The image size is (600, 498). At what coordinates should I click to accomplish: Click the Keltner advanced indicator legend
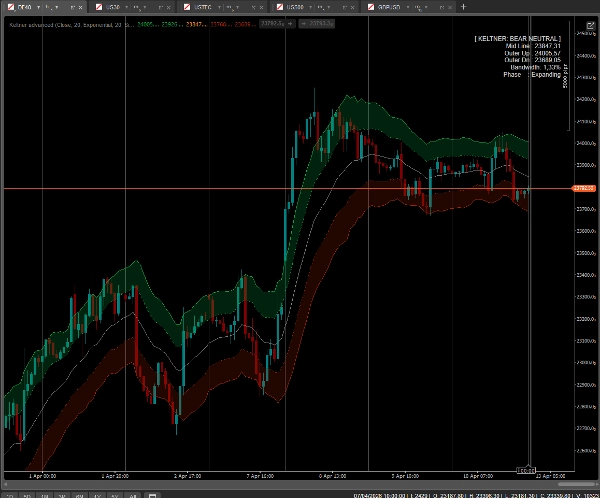(60, 22)
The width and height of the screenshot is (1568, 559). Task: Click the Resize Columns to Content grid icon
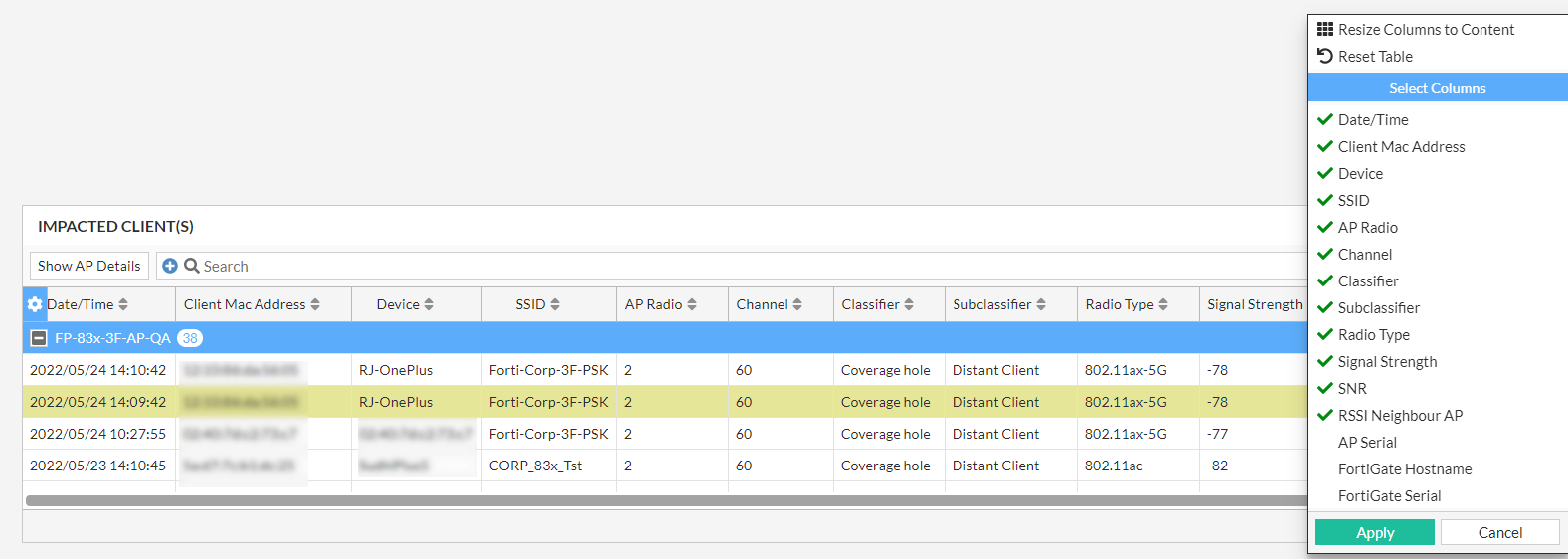[1325, 29]
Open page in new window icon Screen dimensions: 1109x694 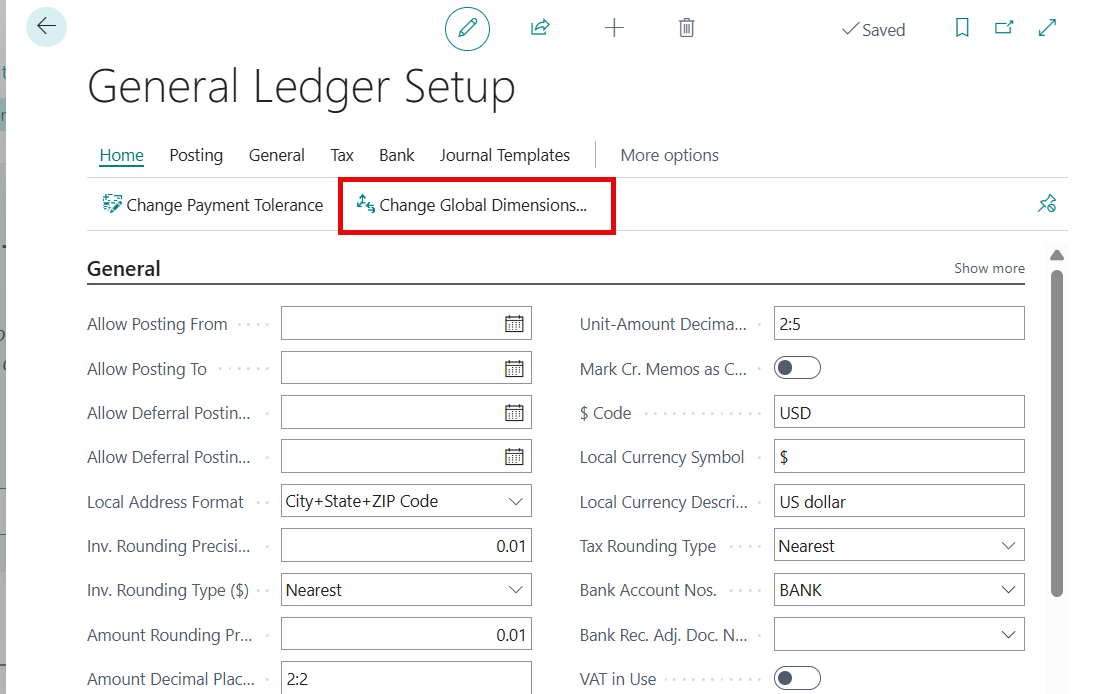[x=1004, y=28]
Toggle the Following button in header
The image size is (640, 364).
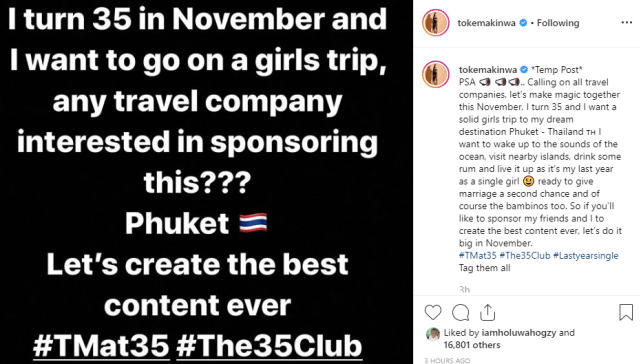click(558, 23)
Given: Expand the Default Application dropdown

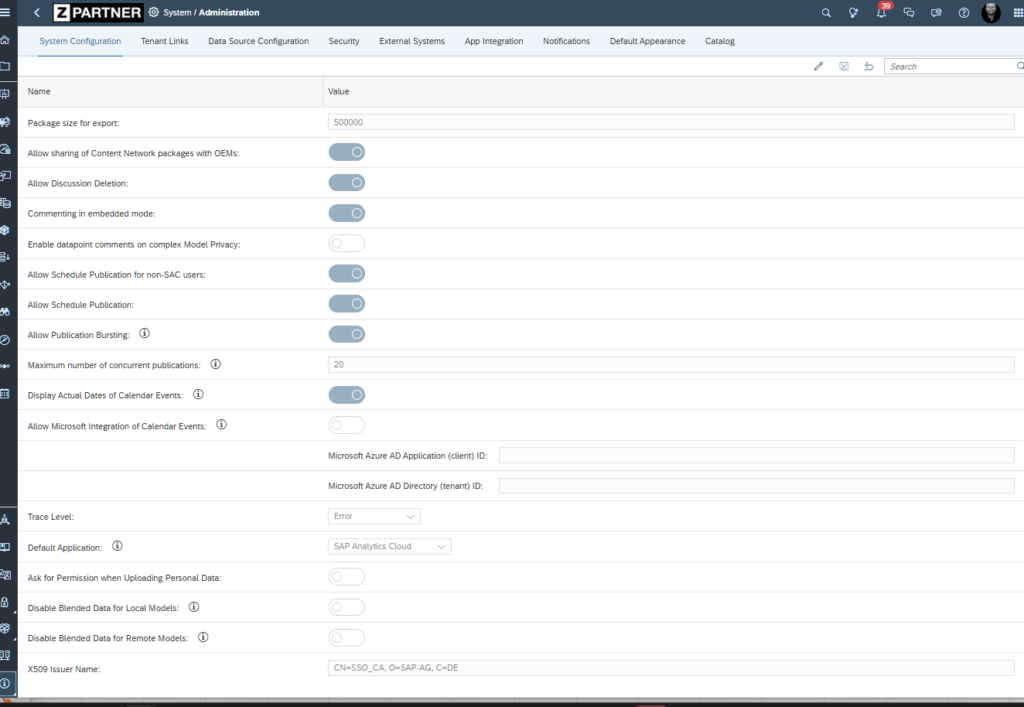Looking at the screenshot, I should (x=390, y=546).
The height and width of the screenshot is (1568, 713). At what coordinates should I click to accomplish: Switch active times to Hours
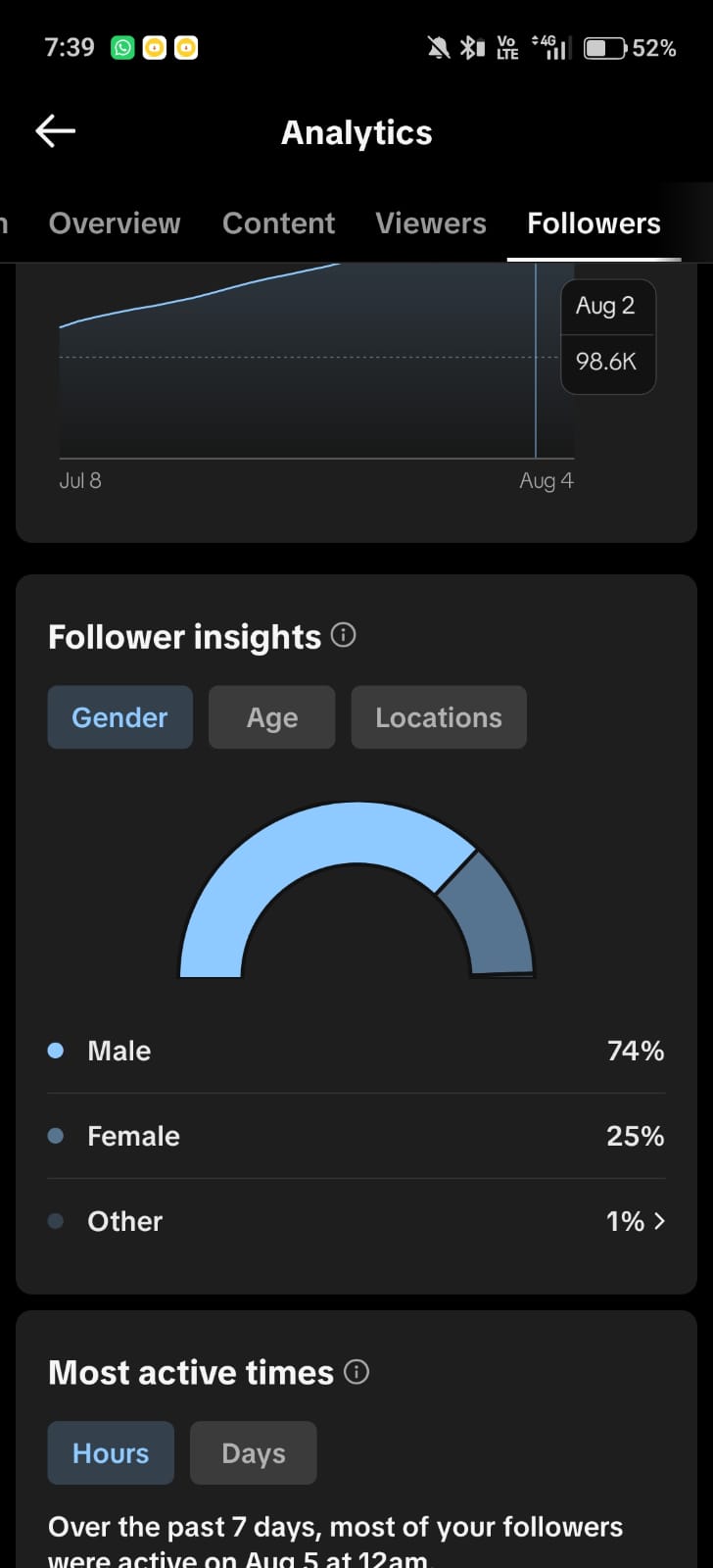point(111,1452)

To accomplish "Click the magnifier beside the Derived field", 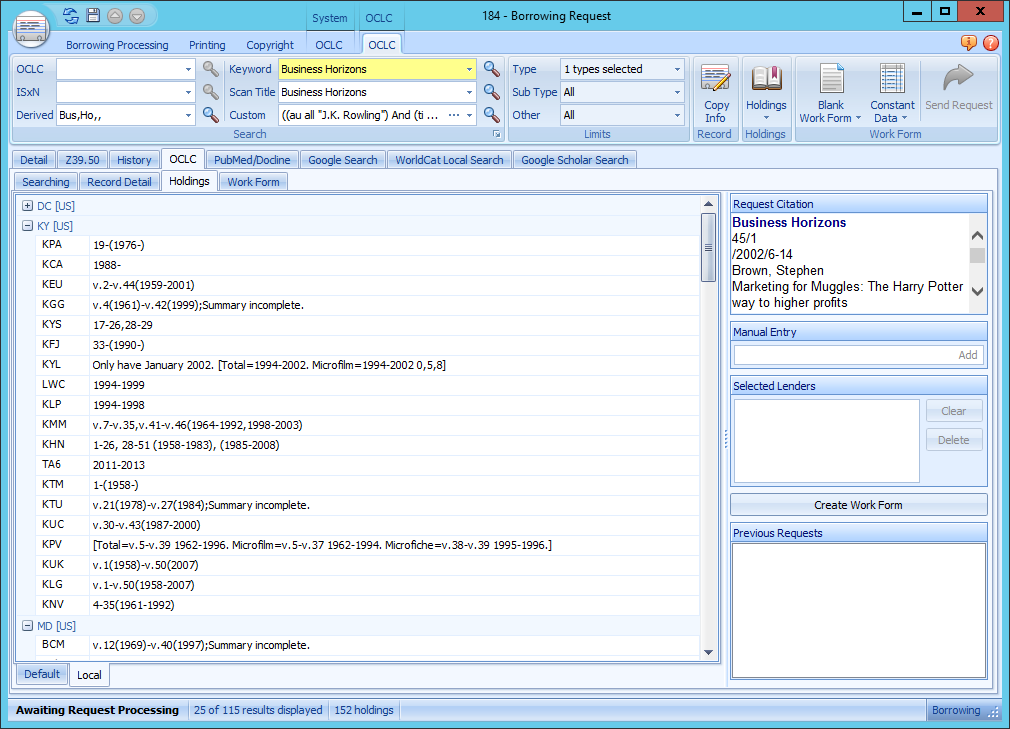I will coord(209,114).
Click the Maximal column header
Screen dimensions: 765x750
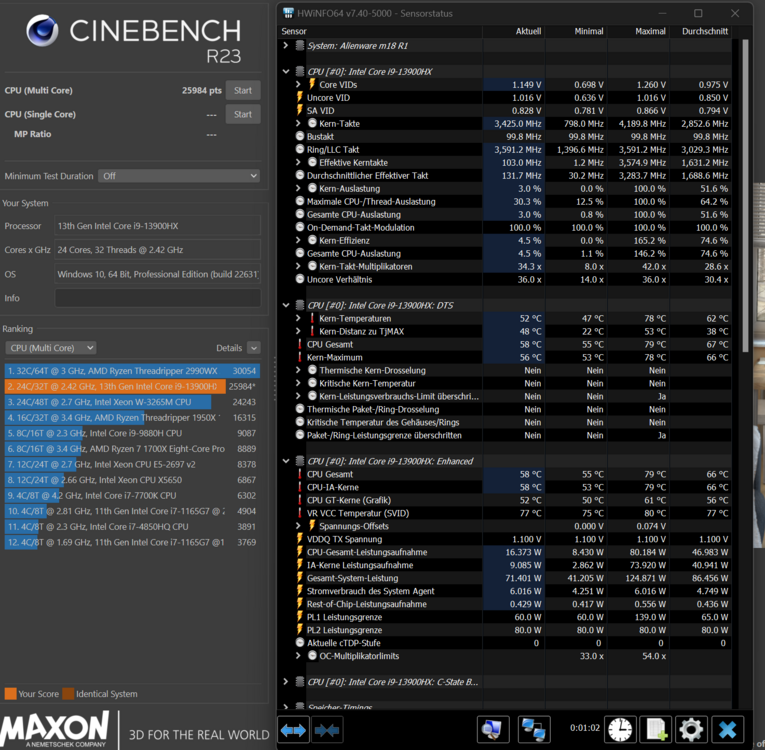pyautogui.click(x=650, y=31)
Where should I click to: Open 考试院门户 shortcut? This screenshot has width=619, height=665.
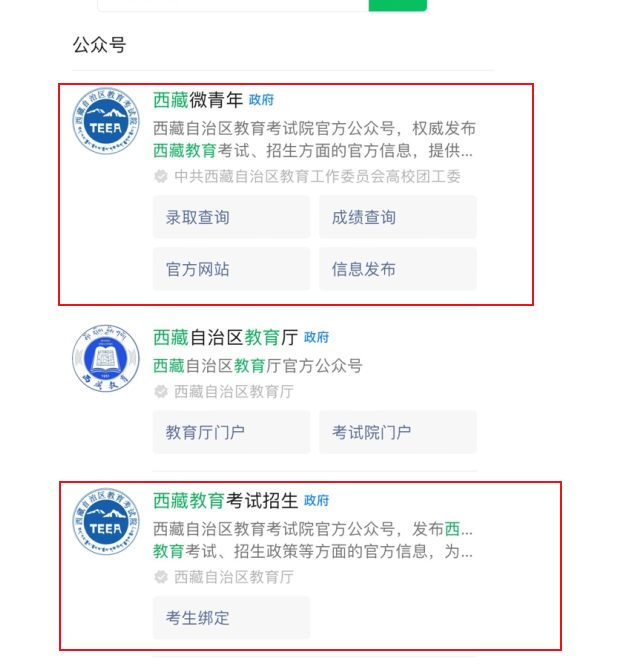[398, 432]
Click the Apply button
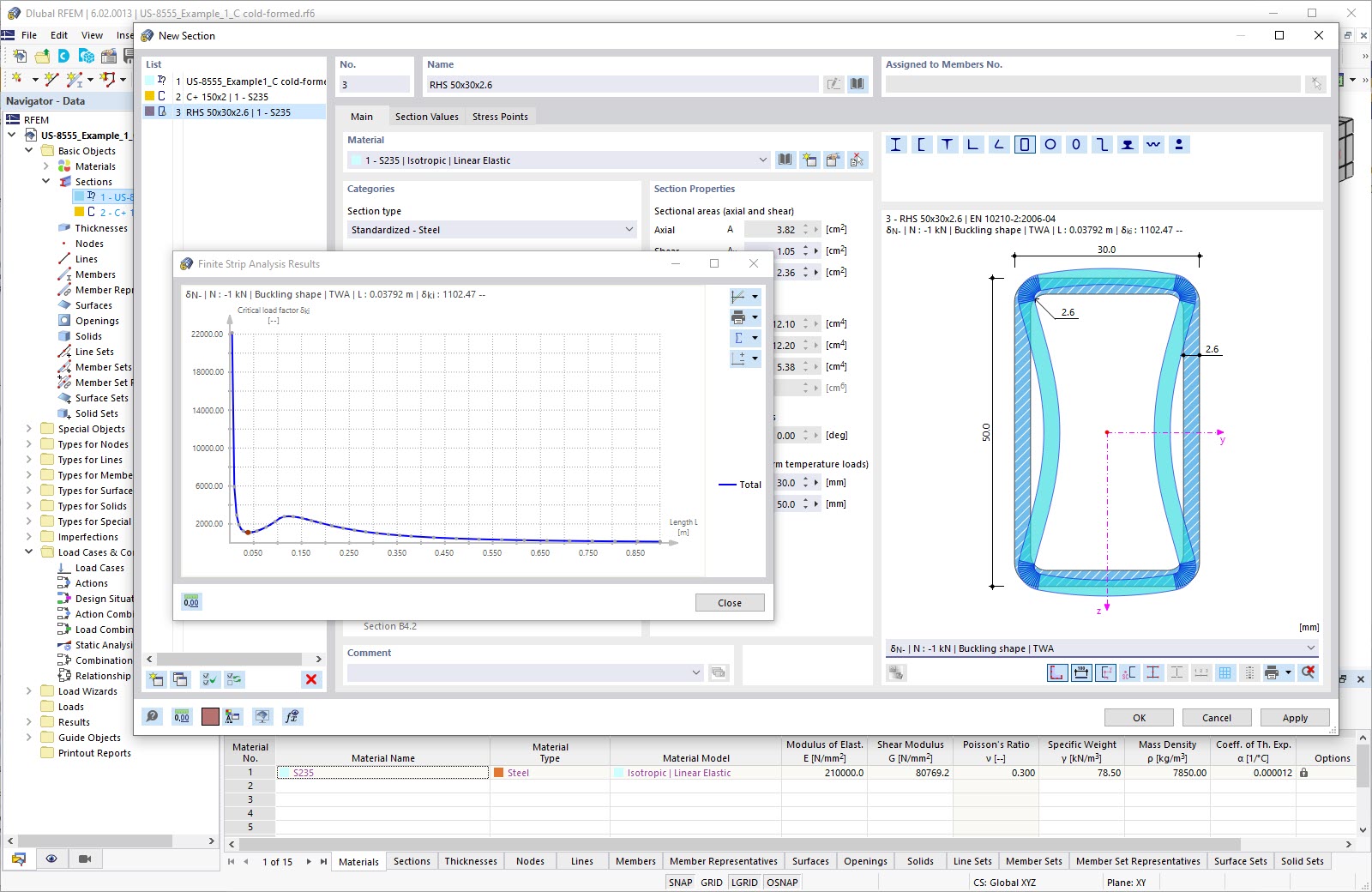The height and width of the screenshot is (892, 1372). pos(1294,718)
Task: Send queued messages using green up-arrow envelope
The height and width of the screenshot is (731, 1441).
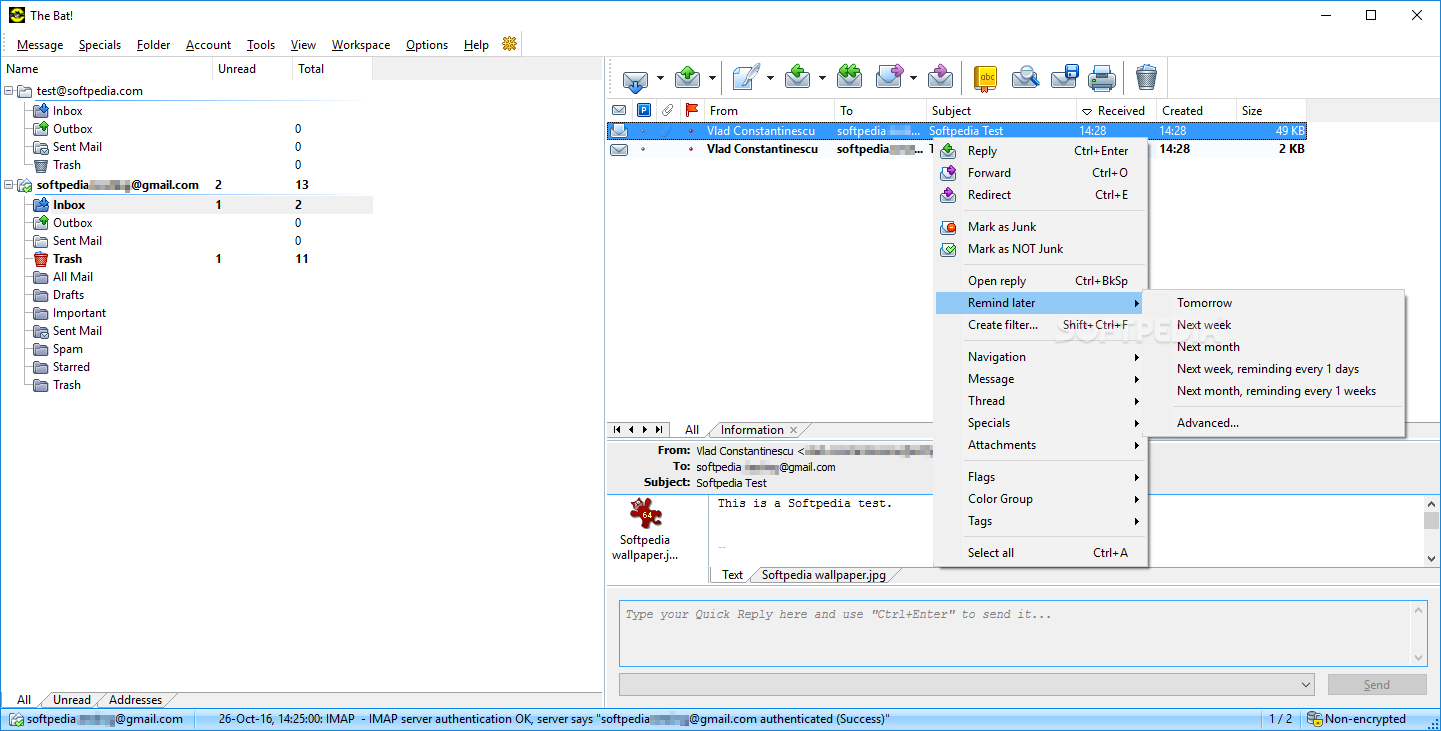Action: coord(688,77)
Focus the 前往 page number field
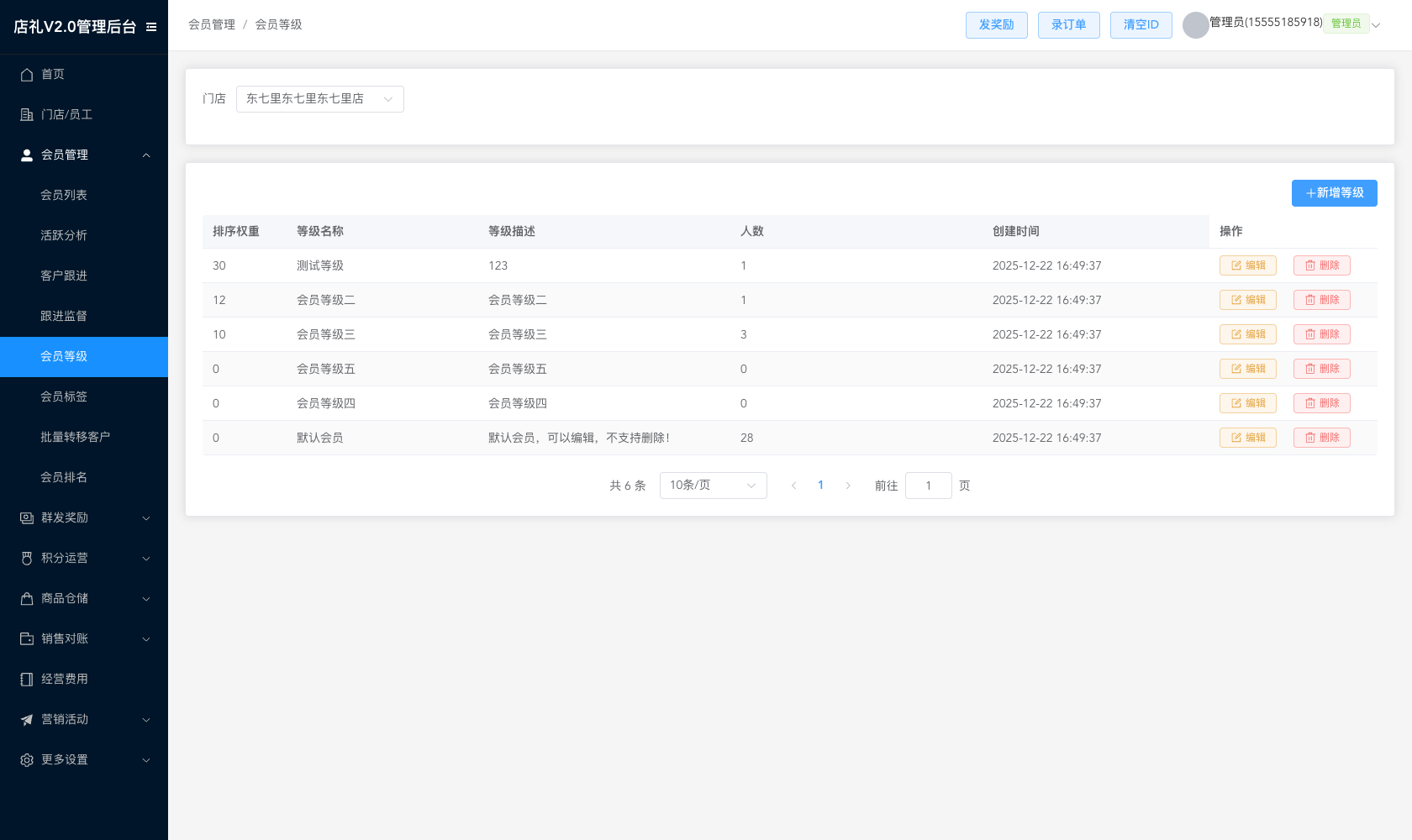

The task ->
Repeat exactly the line containing "Task: Send queued" and every line after it through the end of the records, and nothing else. Leave the pictures out.

Reply to the task ->
Task: Send queued messages using green up-arrow envelope
The height and width of the screenshot is (731, 1441).
Action: coord(688,77)
Focus the 前往 page number field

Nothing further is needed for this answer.